--- Start Supplied material ---
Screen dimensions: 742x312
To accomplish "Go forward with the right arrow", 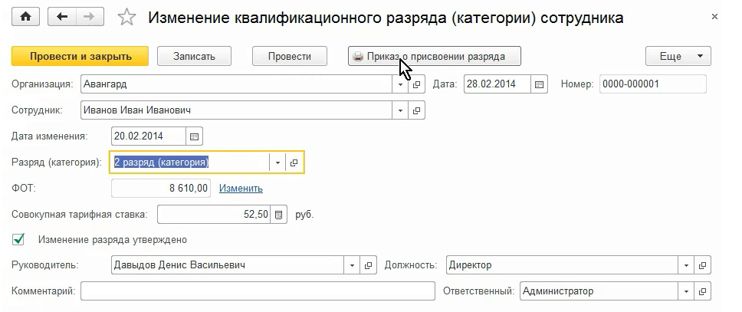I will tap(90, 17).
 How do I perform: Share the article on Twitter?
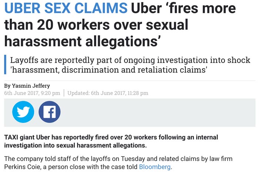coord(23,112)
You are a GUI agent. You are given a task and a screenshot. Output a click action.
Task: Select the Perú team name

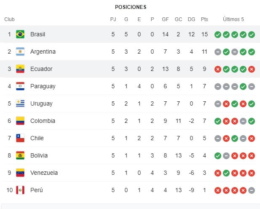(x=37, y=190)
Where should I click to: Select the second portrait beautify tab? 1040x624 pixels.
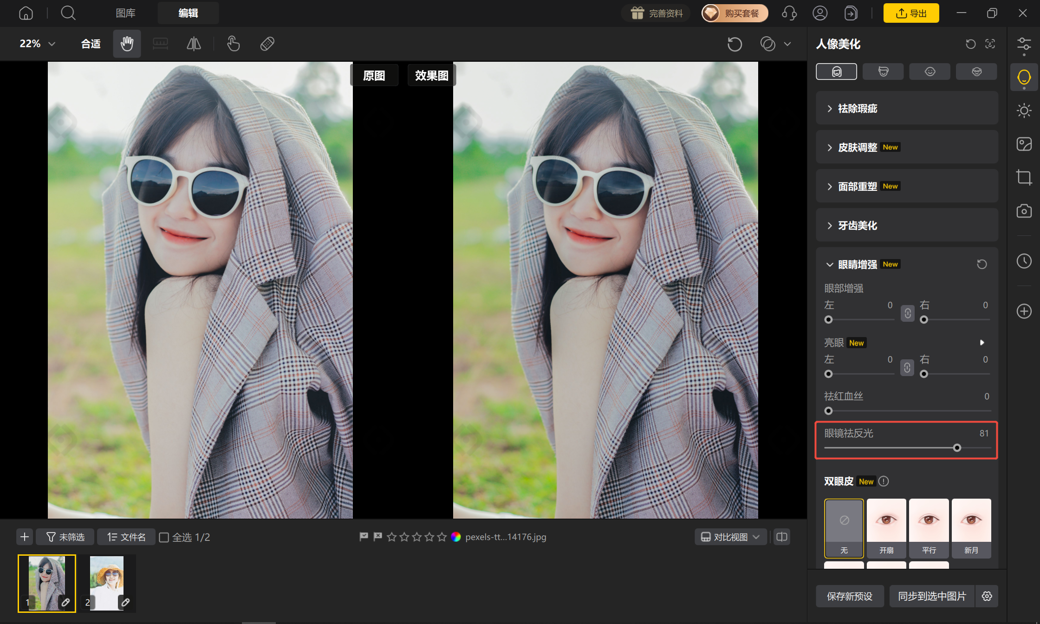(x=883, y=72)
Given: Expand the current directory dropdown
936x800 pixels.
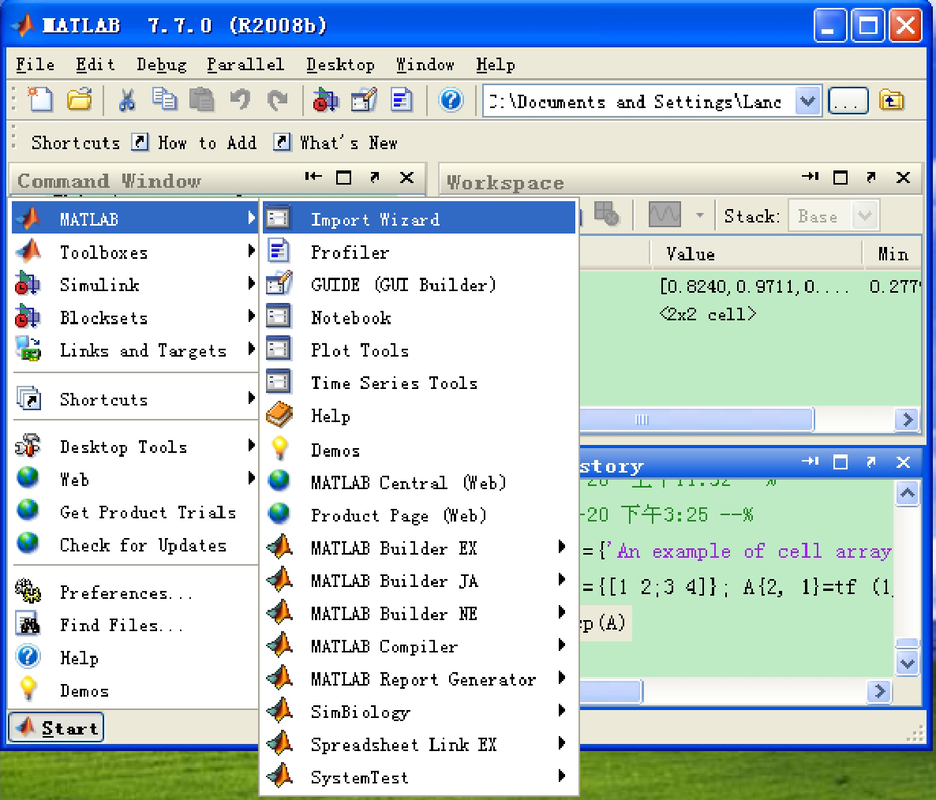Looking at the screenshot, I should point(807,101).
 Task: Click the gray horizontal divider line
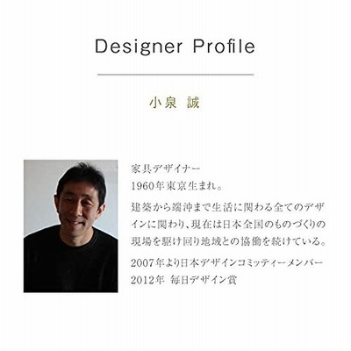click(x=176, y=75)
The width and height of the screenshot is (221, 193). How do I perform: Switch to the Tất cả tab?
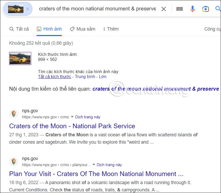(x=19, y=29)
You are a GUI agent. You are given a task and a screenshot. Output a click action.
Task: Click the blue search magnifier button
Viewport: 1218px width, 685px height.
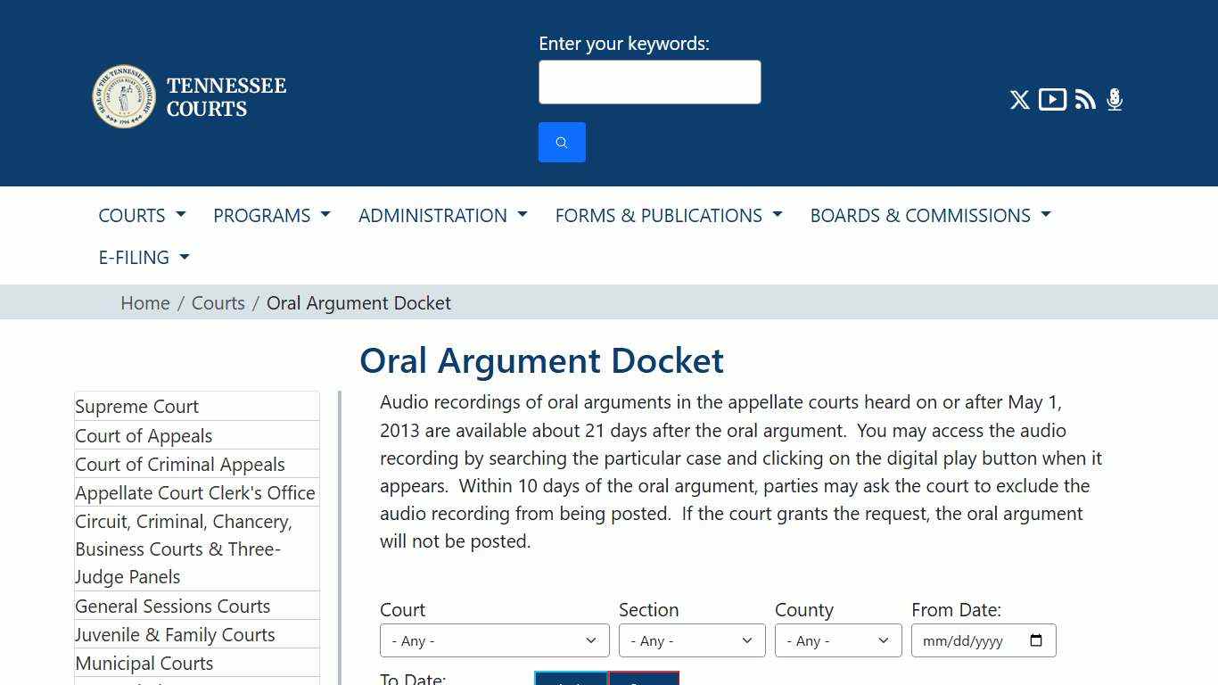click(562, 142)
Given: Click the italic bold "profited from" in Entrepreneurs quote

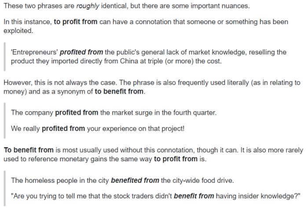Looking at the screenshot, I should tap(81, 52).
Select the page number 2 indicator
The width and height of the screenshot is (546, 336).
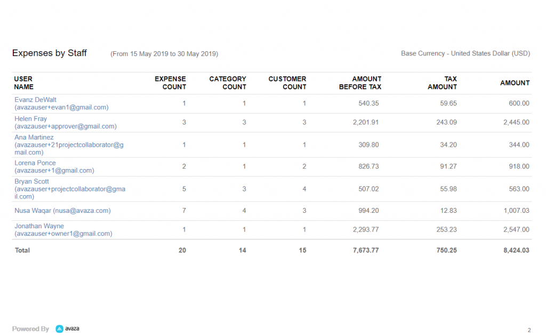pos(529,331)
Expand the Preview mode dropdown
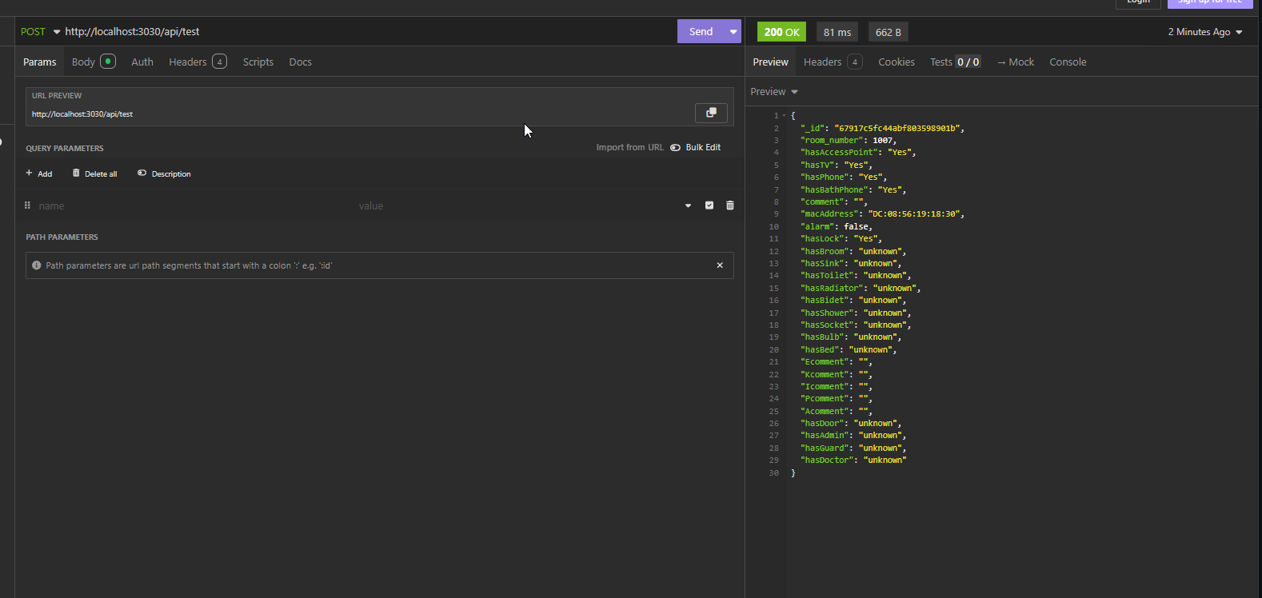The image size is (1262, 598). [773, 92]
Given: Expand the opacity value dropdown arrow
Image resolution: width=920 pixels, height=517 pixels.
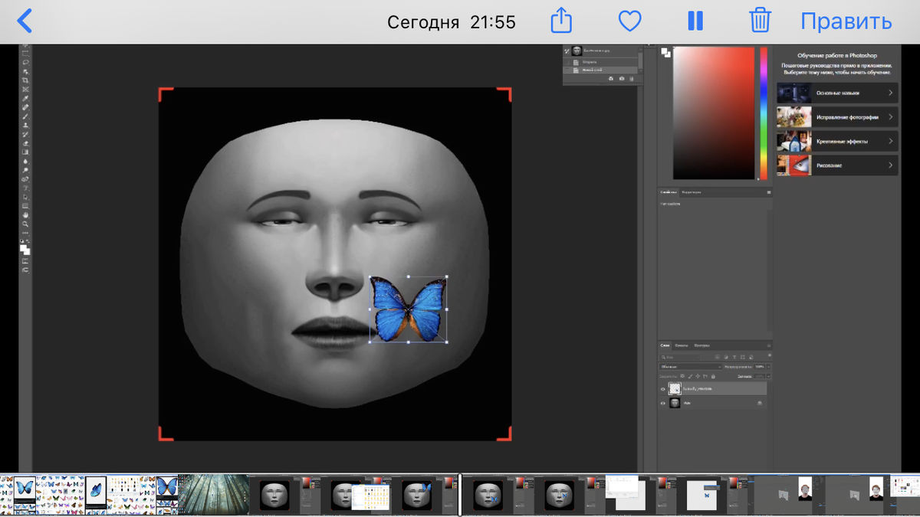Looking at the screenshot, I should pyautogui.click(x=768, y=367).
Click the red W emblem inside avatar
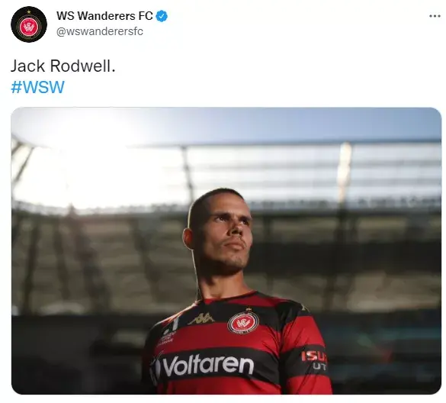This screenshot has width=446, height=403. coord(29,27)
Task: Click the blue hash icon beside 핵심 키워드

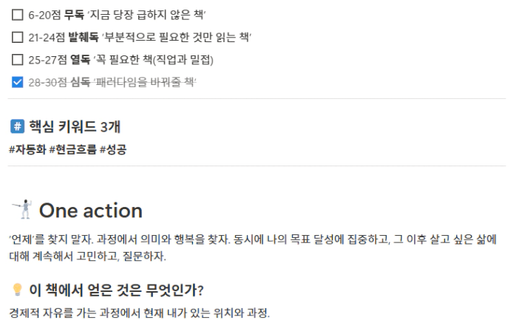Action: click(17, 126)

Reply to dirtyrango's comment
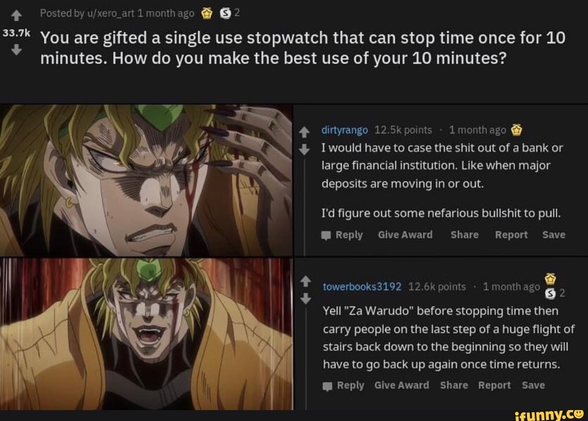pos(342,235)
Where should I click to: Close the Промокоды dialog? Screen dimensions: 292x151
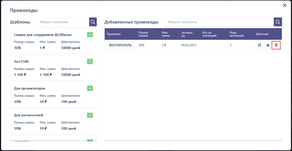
--- End Supplied material ---
■ To be done
Output the lines of the items as a JSON list of strings, one string per line and with blank lines omitted, beginning at the line that contains "Task: Click the gray horizontal divider line" and continuing through the end of the items. Leave the pictures out of the answer.

■ Output
[
  " Task: Click the gray horizontal divider line",
  "click(x=176, y=75)",
  "The width and height of the screenshot is (221, 193). How do I perform: Switch to the Tất cả tab?",
  "(x=19, y=29)",
  "You are a GUI agent. You are given a task and a screenshot. Output a click action.",
  "Task: Click the blue search magnifier button",
  "Viewport: 1218px width, 685px height.",
  "click(562, 142)",
  "Given: Click the italic bold \"profited from\" in Entrepreneurs quote",
  "Looking at the screenshot, I should tap(81, 52).",
  "Select the page number 2 indicator",
  "The width and height of the screenshot is (546, 336).",
  "pos(529,331)",
  "Expand the Preview mode dropdown",
  "The image size is (1262, 598). [773, 92]",
  "Given: Expand the opacity value dropdown arrow",
  "Image resolution: width=920 pixels, height=517 pixels.",
  "Looking at the screenshot, I should pyautogui.click(x=768, y=367).",
  "Click the red W emblem inside avatar",
  "This screenshot has width=446, height=403. coord(29,27)",
  "Task: Click the blue hash icon beside 핵심 키워드",
  "Action: click(17, 126)",
  "Reply to dirtyrango's comment",
  "pos(342,235)",
  "Where should I click to: Close the Промокоды dialog? Screen dimensions: 292x151"
]